For Native Americans in California, getting medical treatment at a nearby clinic or hospital can be difficult. Those who get care are often treated in remote locations, making coordination between hospitals and faraway clinics a challenge. But with a doseof information technology (IT), the California Rural Indian Health Board (CRIHB) and the Tribal Health Programs are trying to bridge the distance.
CRIHB serves Native Americans and Alaska Natives in rural California through a network of Tribal Health Programs that are controlled and sanctioned by Indian people and their tribal governments. These clinics are located throughout the state and are associated with various tribes and reservations.
With the help of the 3-year grant from the Agency for Healthcare Research and Quality (AHRQ), the Information Technology Systems for Rural Indian Clinic Healthcare aims to prevent unnecessary hospitalizations by improving health care quality and reducing medical errors. The board is partnering with three of its rural Tribal Health Programs that have implemented electronic practice management systems as a precursor to electronic health records (EHR).
The AHRQ grant will also make it possible for Tribal Health Programs to implement an EHR that they can adapt to their own operating needs, patient care needs and government reporting needs without waiting for a hospital-based system from the Indian Health Service.
Project Provides Lessons Learned For IT Implementations
Along the way, the project has been a learning lab for the challenges that providers implementing health IT face.
"I saw electronic health records as a tool we needed to improve the quality of care," says Linda Aranaydo, M.D., the principal investigator for the AHRQ project and director of medical services for CRIHB. "I didn't understand that this would require all members of the team, from the IT --to medical to the billing staff-- to redesign how they work."
Aranaydo has learned that each phase of IT implementation requires intense investment of staff time. Constant communication is needed among the IT, clinical, and administrative staff at every clinic, working together to adapt and adopt the system. Teams representing these three points of view met weekly for months to address unexpected developments in the implementation. "If you don't have at least three people to look at the implementation from different perspectives, then you don't know what to do next," Aranaydo says.
A strong leadership team is also critical to the success of IT implementations. "There should be a person who holds the vision of why you are doing this, a person who has the oversight to pull in the people who need to be involved," Aranaydo explains. "Otherwise, you lose so much time."
In addition to the cultural changes required for a successful IT implementation, the clinics have faced technical challenges. Clinics were not using standardized ways of entering data, resulting in a hodge podge of information about patients. The clinics are now working on data standardization agreements to eliminate the problem. This will help the project move on to its next phase: using EHRs for population-based health care.
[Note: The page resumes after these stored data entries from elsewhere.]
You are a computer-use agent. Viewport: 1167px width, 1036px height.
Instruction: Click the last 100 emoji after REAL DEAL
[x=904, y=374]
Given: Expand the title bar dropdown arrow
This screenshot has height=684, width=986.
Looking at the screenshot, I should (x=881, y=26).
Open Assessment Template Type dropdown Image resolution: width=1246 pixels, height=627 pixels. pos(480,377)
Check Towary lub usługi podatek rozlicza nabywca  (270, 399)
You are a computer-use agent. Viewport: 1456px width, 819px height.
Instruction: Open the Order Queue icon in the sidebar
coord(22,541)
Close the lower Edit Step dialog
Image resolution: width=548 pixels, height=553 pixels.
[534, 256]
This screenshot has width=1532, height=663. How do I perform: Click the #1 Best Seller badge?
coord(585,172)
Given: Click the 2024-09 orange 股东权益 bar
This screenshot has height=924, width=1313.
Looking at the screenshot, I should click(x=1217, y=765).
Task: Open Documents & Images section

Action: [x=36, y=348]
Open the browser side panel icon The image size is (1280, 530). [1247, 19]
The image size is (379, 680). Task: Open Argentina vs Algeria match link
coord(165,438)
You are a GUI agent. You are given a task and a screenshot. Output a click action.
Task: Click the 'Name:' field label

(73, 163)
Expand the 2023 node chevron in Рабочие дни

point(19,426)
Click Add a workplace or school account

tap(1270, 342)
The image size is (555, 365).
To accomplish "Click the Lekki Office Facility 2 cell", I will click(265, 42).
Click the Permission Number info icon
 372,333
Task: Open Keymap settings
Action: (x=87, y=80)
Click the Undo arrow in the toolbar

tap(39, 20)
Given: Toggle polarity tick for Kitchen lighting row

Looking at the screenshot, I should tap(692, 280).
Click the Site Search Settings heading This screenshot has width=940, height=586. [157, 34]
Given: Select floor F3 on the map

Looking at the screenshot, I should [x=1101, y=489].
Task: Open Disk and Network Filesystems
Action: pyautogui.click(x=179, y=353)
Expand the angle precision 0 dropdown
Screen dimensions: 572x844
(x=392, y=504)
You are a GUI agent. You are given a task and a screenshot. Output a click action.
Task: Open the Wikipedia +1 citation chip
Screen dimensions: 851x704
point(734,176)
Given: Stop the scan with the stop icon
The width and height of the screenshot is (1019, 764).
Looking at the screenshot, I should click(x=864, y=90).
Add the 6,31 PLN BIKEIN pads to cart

The EHRs, which will include a clinical decision support system, are designed to help clinics better manage patient care and coordinate with local hospitals to help detect and track medical errors. The system will provide a window into hospitalizations and how they can be prevented.
"It promises to make what is now unmanageable, manageable," Carol Korenbrot, research director for CRIHB, says of the project.
Aranaydo says the technology can help solve several care issues for this special, highly mobile population. For example, a woman may deliver her baby hours away from where she gets prenatal care. And patients often show up in the emergency department to seek care. In addition, tribal health programs struggle to keep infants and young children up to date on their immunizations because their families move around so much. Having EHRs at local clinicswill enable physicians at the hospitals to address these and other problems, such as possible medication interactions.
One network of clinics is using its EHR system to examine the health of its patients and improve care at the population level. Clinic staff identified a group of children who needed immunizations after reviewing the EHRs of children at seven health clinic sites. The EHR system also improved patient care by becoming a regular source of performance reporting on more than 30 indicators of primary and preventive care, particularly for patients with diabetes, who require close monitoring of their blood sugar as well as their vision, foot care, and blood pressure.
Unfortunately, many of these patients don't control their blood sugar levels, which may result in loss of vision and amputations. The clinics used the EHR to identify which of the 350 diabetic patients were up to date on recommended screening services. The system revealed gaps in care for these patients, which led to quality improvement changes at the clinics. For example, case managers and providers developed "foot care" clinics and offered vision care for those in need of services.
Project leaders are now creating a diabetes registry to provide individual reports to doctors on how they are managing these patients. In the end, Korenbrot says, the investment in time and energy has been worthwhile.
"We can't not do this in health care," she says. "There is no going back."